TO DO:
Among the entries below, please repeat exactly and only the lines from the line containing "[wartajatim.id] (376, 130)" to the line containing "Simpan nama, email, dan", both lines included.

TASK INPUT:

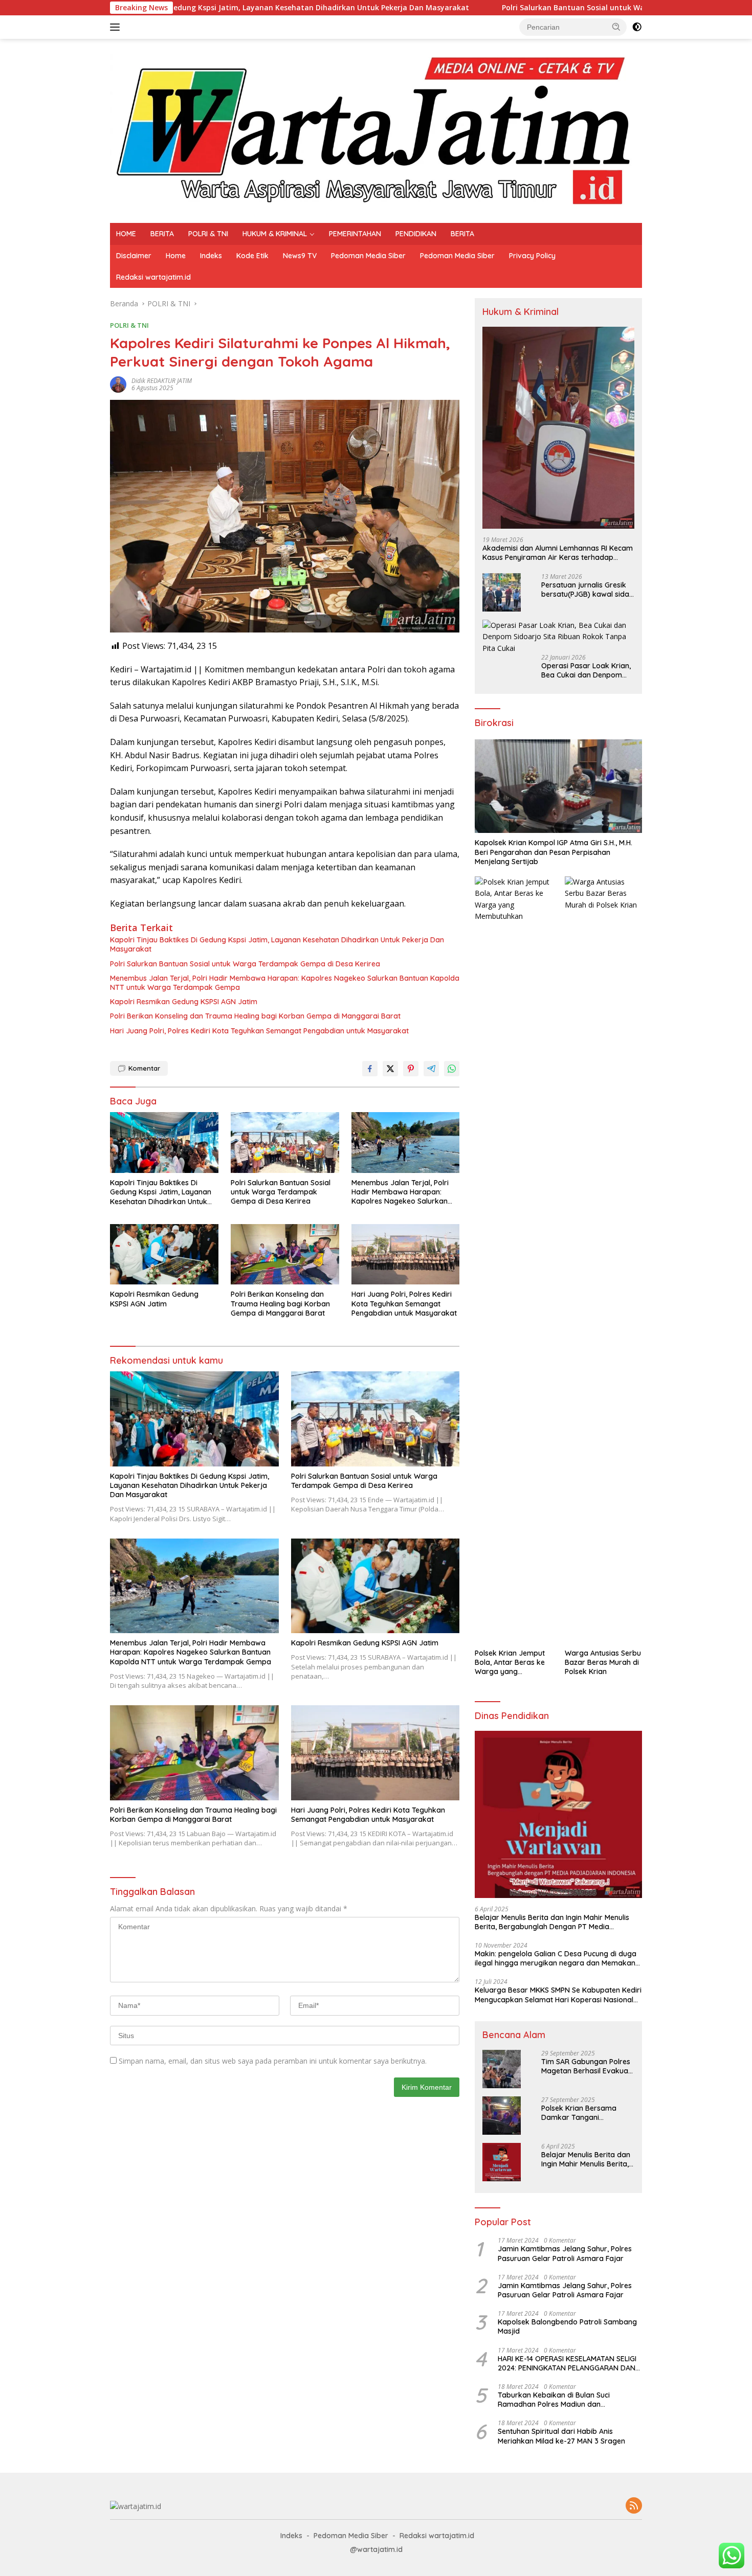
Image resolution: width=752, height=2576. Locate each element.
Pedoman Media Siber (368, 255)
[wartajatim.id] (376, 130)
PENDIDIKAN (415, 233)
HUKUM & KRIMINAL (274, 233)
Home (176, 255)
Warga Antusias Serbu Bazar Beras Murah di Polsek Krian (603, 1662)
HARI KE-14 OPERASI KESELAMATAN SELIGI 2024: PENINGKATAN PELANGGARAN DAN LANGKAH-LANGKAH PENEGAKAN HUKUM (567, 2363)
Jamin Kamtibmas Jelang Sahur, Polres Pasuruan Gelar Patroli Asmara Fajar (565, 2253)
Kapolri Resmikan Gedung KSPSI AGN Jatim (183, 1001)
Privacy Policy (532, 255)
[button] (616, 26)
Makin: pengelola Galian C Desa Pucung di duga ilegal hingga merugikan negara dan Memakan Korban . (555, 1958)
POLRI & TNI (208, 233)
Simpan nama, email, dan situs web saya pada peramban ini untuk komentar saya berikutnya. (273, 2061)
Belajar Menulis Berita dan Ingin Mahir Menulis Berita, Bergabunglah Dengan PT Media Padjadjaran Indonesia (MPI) (552, 1922)
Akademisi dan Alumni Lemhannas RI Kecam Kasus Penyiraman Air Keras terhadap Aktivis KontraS (557, 553)
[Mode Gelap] (637, 27)
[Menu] (117, 27)
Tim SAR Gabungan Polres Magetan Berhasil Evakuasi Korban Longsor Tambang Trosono (587, 2066)
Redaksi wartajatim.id (153, 277)
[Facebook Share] (370, 1068)
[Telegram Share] (431, 1068)
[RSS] (634, 2506)
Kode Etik (252, 255)
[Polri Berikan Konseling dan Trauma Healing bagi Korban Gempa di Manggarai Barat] (285, 1254)
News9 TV (300, 255)
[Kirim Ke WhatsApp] (451, 1068)
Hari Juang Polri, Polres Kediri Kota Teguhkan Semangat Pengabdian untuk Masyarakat (259, 1030)
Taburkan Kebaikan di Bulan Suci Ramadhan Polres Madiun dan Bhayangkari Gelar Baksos (554, 2399)
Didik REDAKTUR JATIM (161, 380)
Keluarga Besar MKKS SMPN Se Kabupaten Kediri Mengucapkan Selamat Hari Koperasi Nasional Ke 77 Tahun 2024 (558, 1994)
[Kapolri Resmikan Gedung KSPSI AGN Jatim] (164, 1254)
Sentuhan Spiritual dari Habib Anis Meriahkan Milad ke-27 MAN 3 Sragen (561, 2436)
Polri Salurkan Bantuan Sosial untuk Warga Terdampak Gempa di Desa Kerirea (518, 7)
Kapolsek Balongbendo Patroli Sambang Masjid (567, 2326)
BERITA (162, 233)
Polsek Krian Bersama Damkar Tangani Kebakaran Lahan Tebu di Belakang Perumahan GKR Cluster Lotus (586, 2113)
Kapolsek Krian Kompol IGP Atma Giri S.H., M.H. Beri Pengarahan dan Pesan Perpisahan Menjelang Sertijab (553, 852)
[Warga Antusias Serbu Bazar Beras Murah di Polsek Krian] (603, 1259)
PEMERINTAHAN (355, 233)
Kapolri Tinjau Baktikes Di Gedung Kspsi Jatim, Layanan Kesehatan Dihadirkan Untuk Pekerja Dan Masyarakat (277, 944)
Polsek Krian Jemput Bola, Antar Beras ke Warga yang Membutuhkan (510, 1662)
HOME (126, 233)
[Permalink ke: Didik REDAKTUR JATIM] (118, 384)
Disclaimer (133, 255)
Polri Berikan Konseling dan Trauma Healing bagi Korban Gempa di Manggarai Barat (255, 1016)
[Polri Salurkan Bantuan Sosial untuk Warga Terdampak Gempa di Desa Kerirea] (285, 1142)
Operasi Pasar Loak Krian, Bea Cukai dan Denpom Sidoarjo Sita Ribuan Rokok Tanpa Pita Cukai (586, 670)
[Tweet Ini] (390, 1068)
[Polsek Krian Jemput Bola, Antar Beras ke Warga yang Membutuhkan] (513, 1259)
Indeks (211, 255)
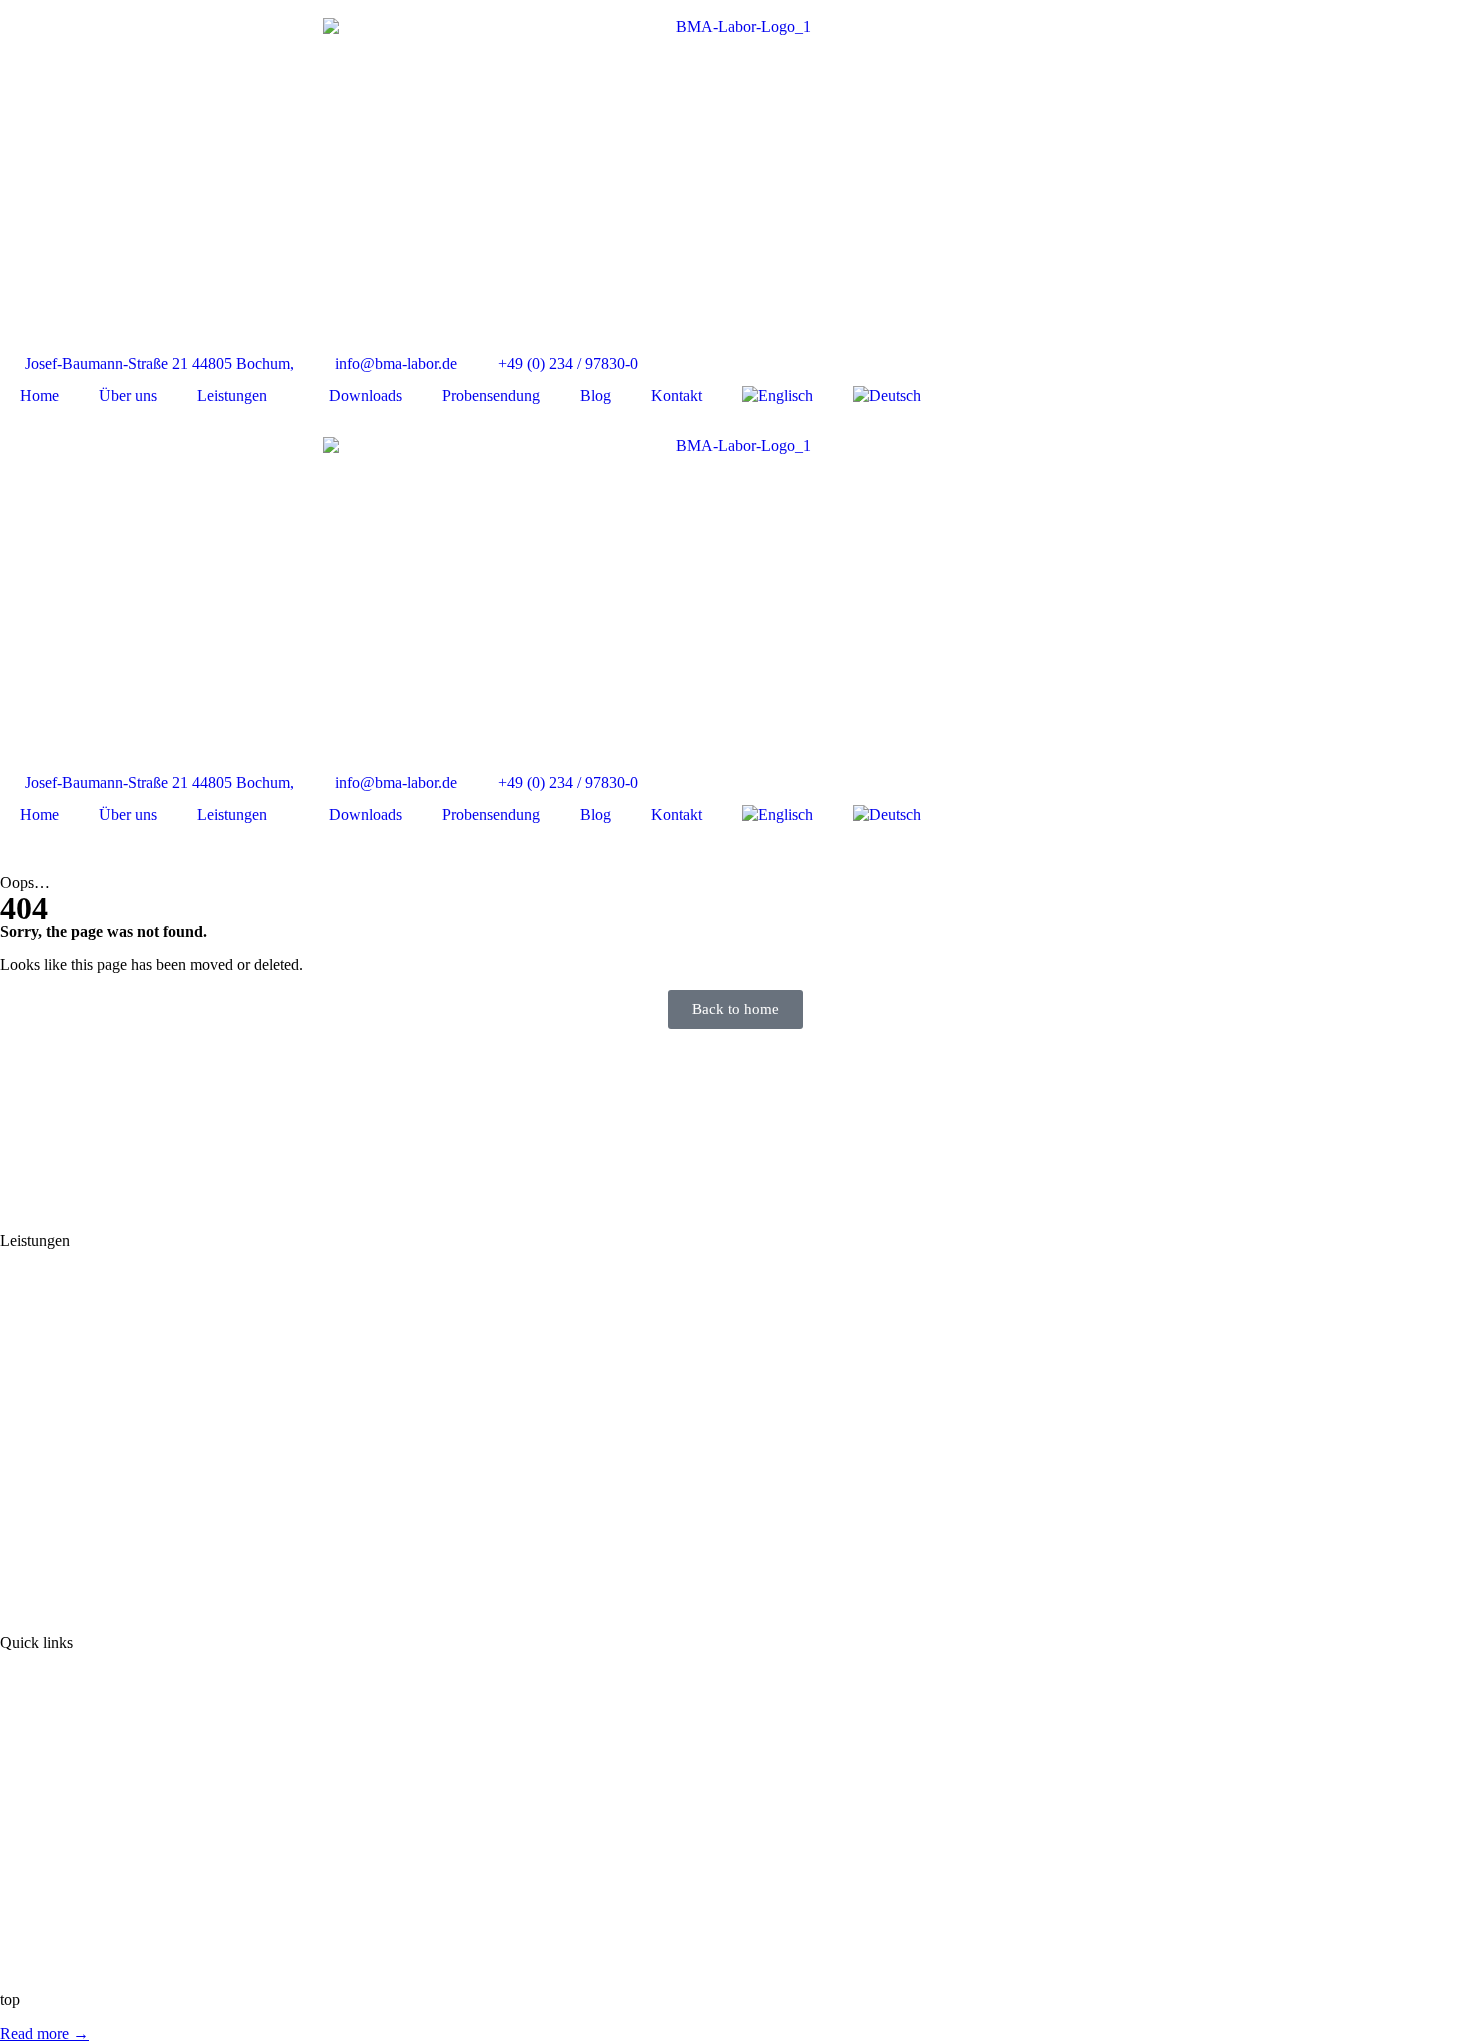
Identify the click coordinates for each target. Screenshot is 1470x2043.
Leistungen (232, 395)
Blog (595, 395)
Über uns (128, 395)
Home (39, 395)
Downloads (365, 395)
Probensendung (491, 395)
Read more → (44, 2033)
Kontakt (676, 395)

SOLUTION FOR THIS TASK:
[wartajatim.id] (376, 130)
PENDIDIKAN (415, 233)
HUKUM & KRIMINAL (274, 233)
Home (176, 255)
Warga Antusias Serbu Bazar Beras Murah di Polsek Krian (603, 1662)
HARI KE-14 OPERASI KESELAMATAN SELIGI 2024: PENINGKATAN PELANGGARAN DAN LANGKAH-LANGKAH PENEGAKAN HUKUM (567, 2363)
Jamin Kamtibmas Jelang Sahur, Polres Pasuruan Gelar Patroli Asmara Fajar (565, 2253)
Kapolri Resmikan Gedung KSPSI AGN Jatim (183, 1001)
Privacy Policy (532, 255)
[button] (616, 26)
Makin: pengelola Galian C Desa Pucung di duga ilegal hingga merugikan negara dan Memakan Korban . (555, 1958)
POLRI & TNI (208, 233)
Simpan nama, email, dan situs web saya pada peramban ini untuk komentar saya berikutnya. (273, 2061)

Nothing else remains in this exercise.